Énoncé de l'exercice
Recopiez à l'identique, s'il vous plaît, le passage du texte sur les fourgons OCEM Midi qui va de « Comme nous l’indique » jusqu'à « par d’autres agents. ».

Texte de la page
--- --- ---

Les fourgons OCEM Midi

Son bureau d’étude « voitures et wagons » est à l’origine des grandes séries de voitures OCEM grandes lignes à destination des compagnies. En complément de ce parc de voitures voyageurs, on entreprit l’étude de fourgons aptes aux grandes vitesses. La compagnie du Midi commanda une série de 50 fourgons à bogies auprès de l’OCEM qui seront construits par Dyle et Bacalan entre 1928 et 1929. C’est de cette série qu’est issu notre fourgon Midi, rachetée à la SNCF dans les années 80 pour le préserver et par la suite le restaurer. Numéroté 25046 à sa livraison à la compagnie du Midi, il devient 25446 au PO-Midi (ces deux compagnies ayant fusionné). Numéro qu’il conservera pendant les première années de la SNCF, avant le « numérotage » de 1950 ou il deviendra le 49195.

C’est un fourgon de type OCEM RA DPmyi. Explication rapide de ce charabia : ce véhicule est à rivets apparents (RA) comme c’était le cas pour d’autres séries de fourgons mais aussi de voitures, les Bacalan sanitarisables par exemple. Nous apprenons également que c’est un fourgon équipé d’un compartiment postal (DP). Enfin, les lettres myi signifient que notre fourgon est de construction métallique, équipé de bogies et d’intercirculation par soufflets. Ce type de matériel avait une vocation mixte, étant employé à la fois pour la poste, les bagages et comme wagon serre-freins. Ils étaient incorporés dans les trains rapides de la compagnie du Midi comme par exemple le Sud Express (Paris – Madrid) sur le parcours Paris – Irun (frontière espagnole).

Les PTT montent à bord

Comme nous l’indique son immatriculation, notre fourgon est équipé d’un compartiment postal en plus de celui des bagages. Fait amusant de nos jours, mais très logique si l’on se replonge dans le contexte de l’époque : à la fin des années 1920, le chemin de fer règne encore en maître sur le territoire et le transport des marchandises y est important. Le courrier est lui aussi acheminé par le rail, il n’est donc pas surprenant que les compagnies soient équipées pour cet usage. Ainsi, un espace aménagé est à disposition des agents des PTT qui sont affectés au tri du courrier pendant les trajets. D’ailleurs, sur le flanc de notre fourgon Midi, on distingue une boite aux lettres dans laquelle on pouvait directement poster son enveloppe depuis le quai de la gare ! A l’arrivée du train, les sacs de courrier étaient pris en charge par d’autres agents.

--- --- ---

Données de localisation des mots et des éléments
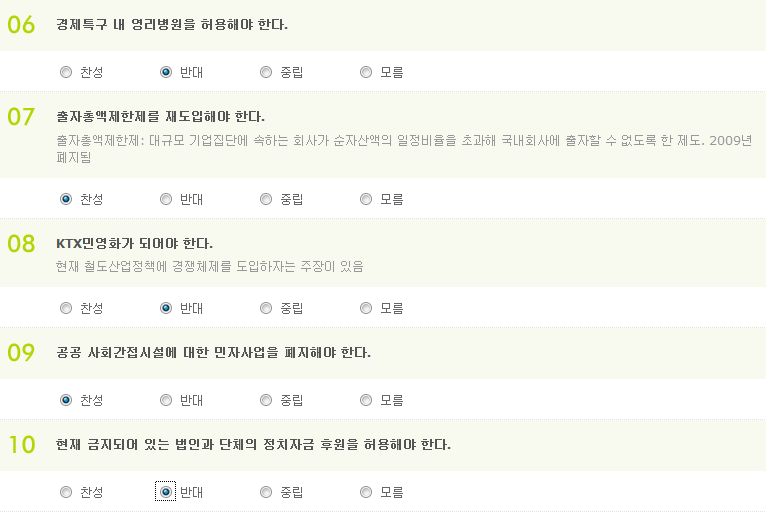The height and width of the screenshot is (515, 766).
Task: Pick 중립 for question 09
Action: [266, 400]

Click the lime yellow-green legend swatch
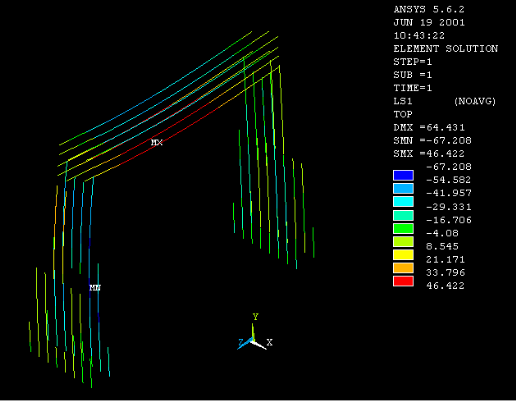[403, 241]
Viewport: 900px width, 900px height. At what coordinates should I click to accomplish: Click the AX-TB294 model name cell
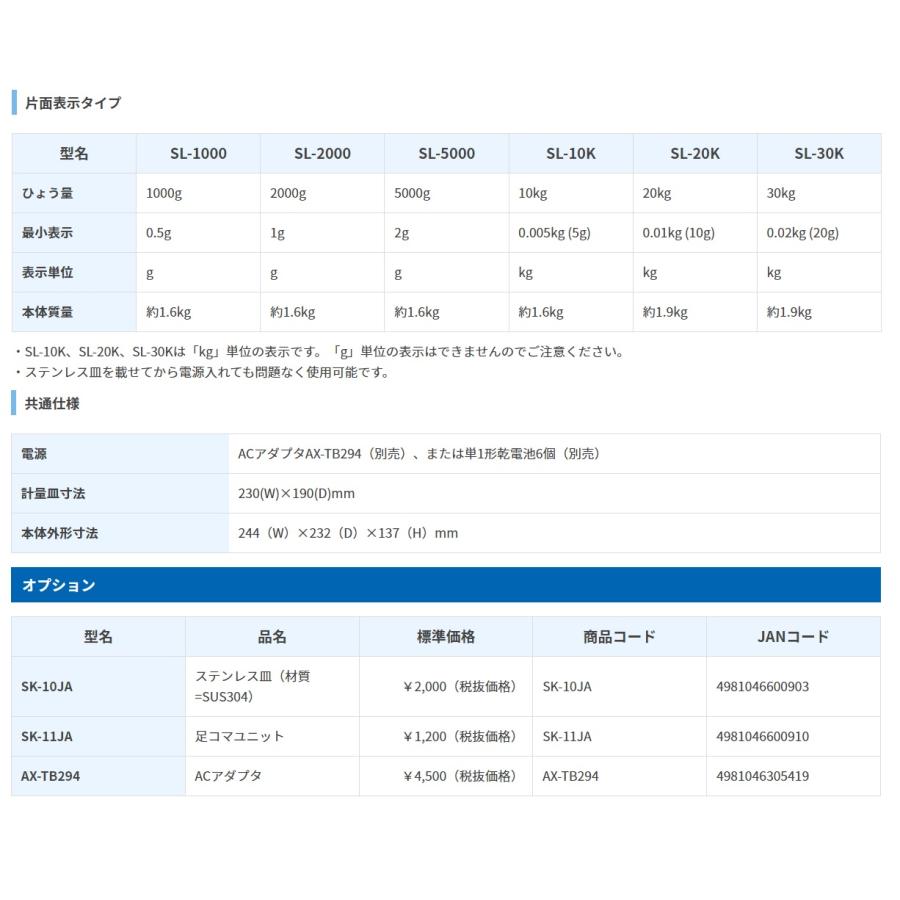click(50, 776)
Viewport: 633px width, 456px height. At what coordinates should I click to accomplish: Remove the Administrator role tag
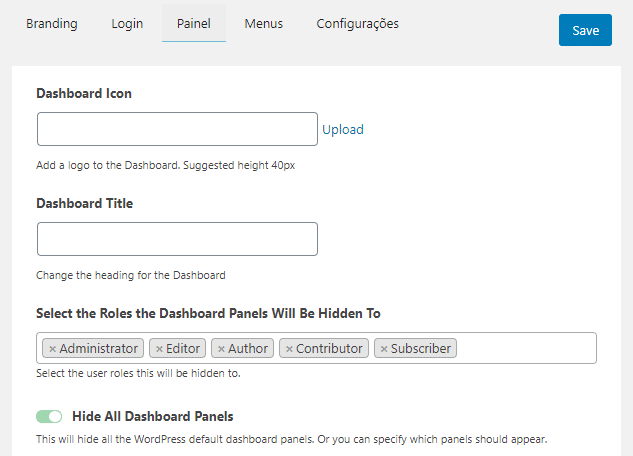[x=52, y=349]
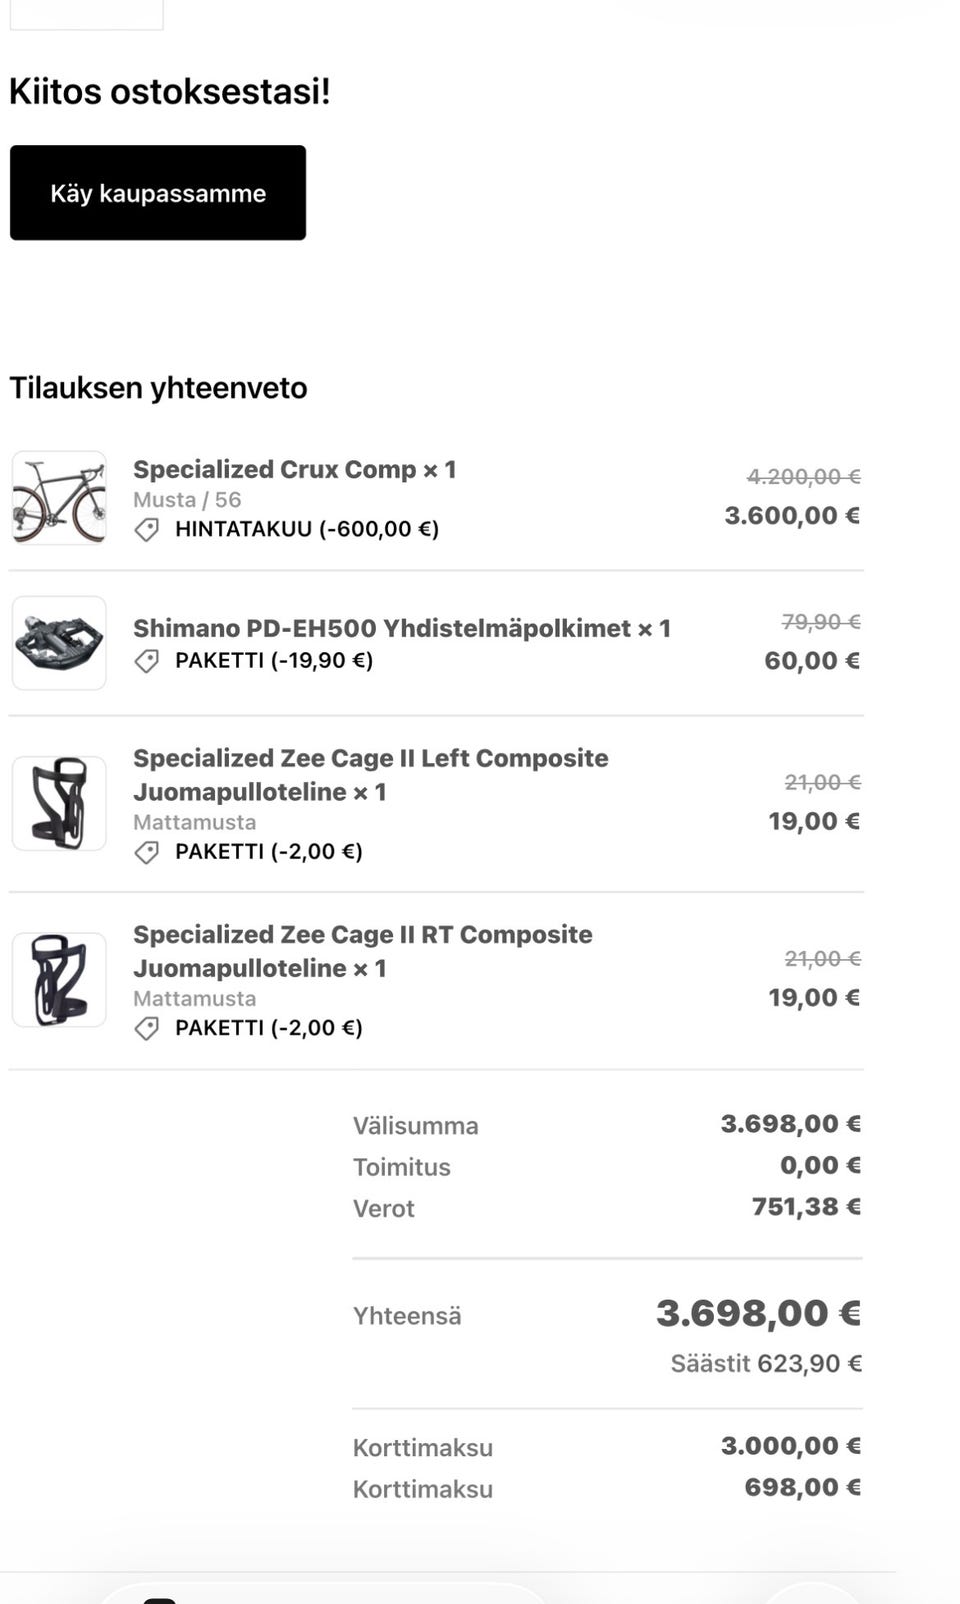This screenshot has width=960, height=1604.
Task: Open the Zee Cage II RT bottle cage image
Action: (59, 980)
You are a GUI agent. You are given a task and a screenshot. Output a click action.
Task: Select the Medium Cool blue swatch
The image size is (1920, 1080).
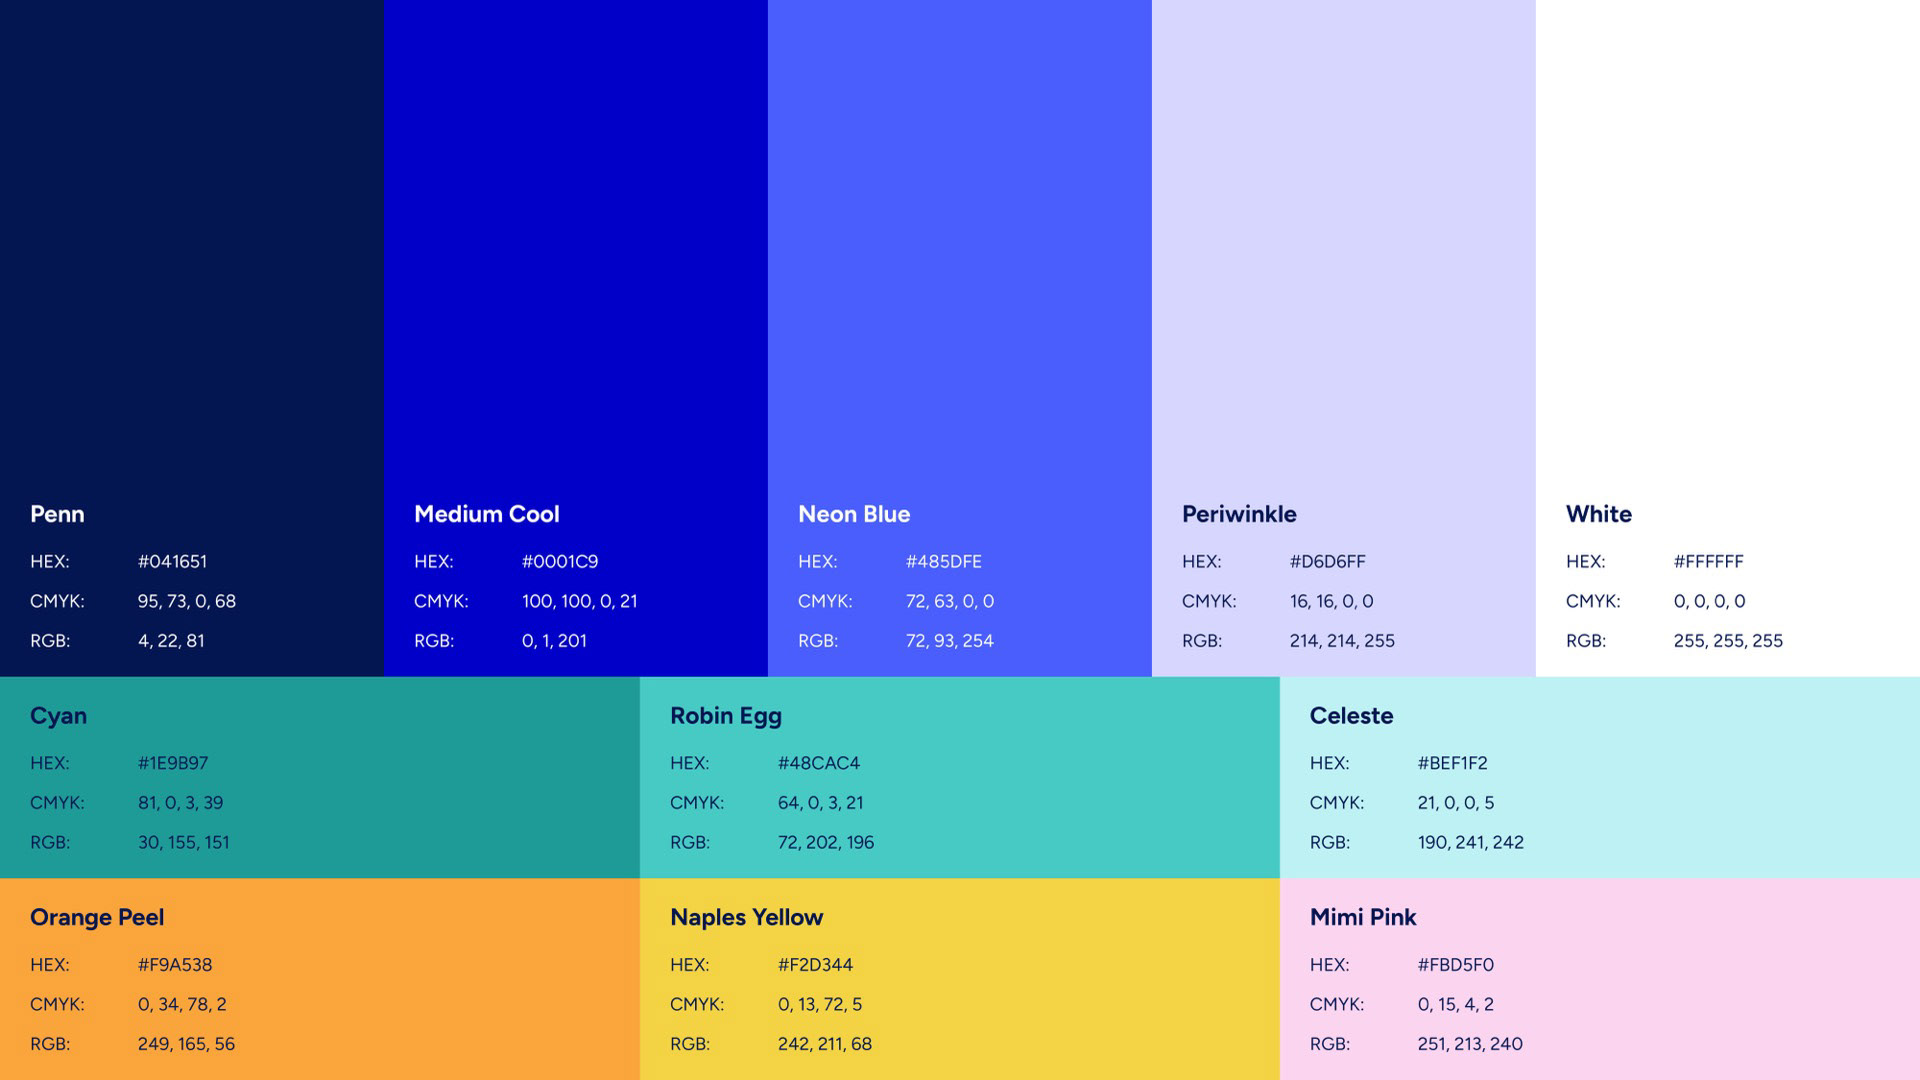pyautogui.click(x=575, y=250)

--- --- ---

Réponse
Comme nous l’indique son immatriculation, notre fourgon est équipé d’un compartiment postal en plus de celui des bagages. Fait amusant de nos jours, mais très logique si l’on se replonge dans le contexte de l’époque : à la fin des années 1920, le chemin de fer règne encore en maître sur le territoire et le transport des marchandises y est important. Le courrier est lui aussi acheminé par le rail, il n’est donc pas surprenant que les compagnies soient équipées pour cet usage. Ainsi, un espace aménagé est à disposition des agents des PTT qui sont affectés au tri du courrier pendant les trajets. D’ailleurs, sur le flanc de notre fourgon Midi, on distingue une boite aux lettres dans laquelle on pouvait directement poster son enveloppe depuis le quai de la gare ! A l’arrivée du train, les sacs de courrier étaient pris en charge par d’autres agents.